> [RECORDS FOR THIS TASK]:
╭──
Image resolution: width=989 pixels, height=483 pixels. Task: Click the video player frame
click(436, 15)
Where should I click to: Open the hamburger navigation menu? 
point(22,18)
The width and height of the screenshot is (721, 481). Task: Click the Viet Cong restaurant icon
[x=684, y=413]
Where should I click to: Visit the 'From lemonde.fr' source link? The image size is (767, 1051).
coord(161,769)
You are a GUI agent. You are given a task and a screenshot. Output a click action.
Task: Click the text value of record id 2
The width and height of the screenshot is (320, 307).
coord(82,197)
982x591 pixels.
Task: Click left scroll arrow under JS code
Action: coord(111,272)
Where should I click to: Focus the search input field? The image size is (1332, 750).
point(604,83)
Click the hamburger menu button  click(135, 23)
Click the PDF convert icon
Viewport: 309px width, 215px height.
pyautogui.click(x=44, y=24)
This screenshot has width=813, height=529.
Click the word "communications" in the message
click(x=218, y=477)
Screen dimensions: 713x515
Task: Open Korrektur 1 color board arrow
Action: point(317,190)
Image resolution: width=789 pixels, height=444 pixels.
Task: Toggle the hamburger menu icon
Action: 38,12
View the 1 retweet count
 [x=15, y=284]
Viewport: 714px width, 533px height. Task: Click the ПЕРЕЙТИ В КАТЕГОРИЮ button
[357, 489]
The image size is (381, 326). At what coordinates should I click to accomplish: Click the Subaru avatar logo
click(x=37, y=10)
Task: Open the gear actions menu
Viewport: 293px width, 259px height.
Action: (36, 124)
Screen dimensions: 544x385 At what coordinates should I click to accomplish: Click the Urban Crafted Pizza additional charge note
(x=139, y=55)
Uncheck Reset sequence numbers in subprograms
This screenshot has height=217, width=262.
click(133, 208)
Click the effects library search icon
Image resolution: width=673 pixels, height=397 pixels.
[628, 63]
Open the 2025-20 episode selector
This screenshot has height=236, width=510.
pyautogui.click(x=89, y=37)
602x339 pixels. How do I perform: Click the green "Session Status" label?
╰──
> [ASSIGNMENT]: Using the entries above, extract exactly the span from the line with "You are a GUI" to the line with "This screenshot has width=813, height=529.", both lines included; leave out everything else.

> [RESPONSE TO THIS EXERCISE]:
You are a GUI agent. You are given a task and a screenshot. Output a click action.
Task: Click the text value of record id 2
The width and height of the screenshot is (320, 307).
coord(82,197)
982x591 pixels.
Task: Click left scroll arrow under JS code
Action: coord(111,272)
Where should I click to: Focus the search input field? The image size is (1332, 750).
point(604,83)
Click the hamburger menu button  click(135, 23)
Click the PDF convert icon
Viewport: 309px width, 215px height.
pyautogui.click(x=44, y=24)
This screenshot has width=813, height=529.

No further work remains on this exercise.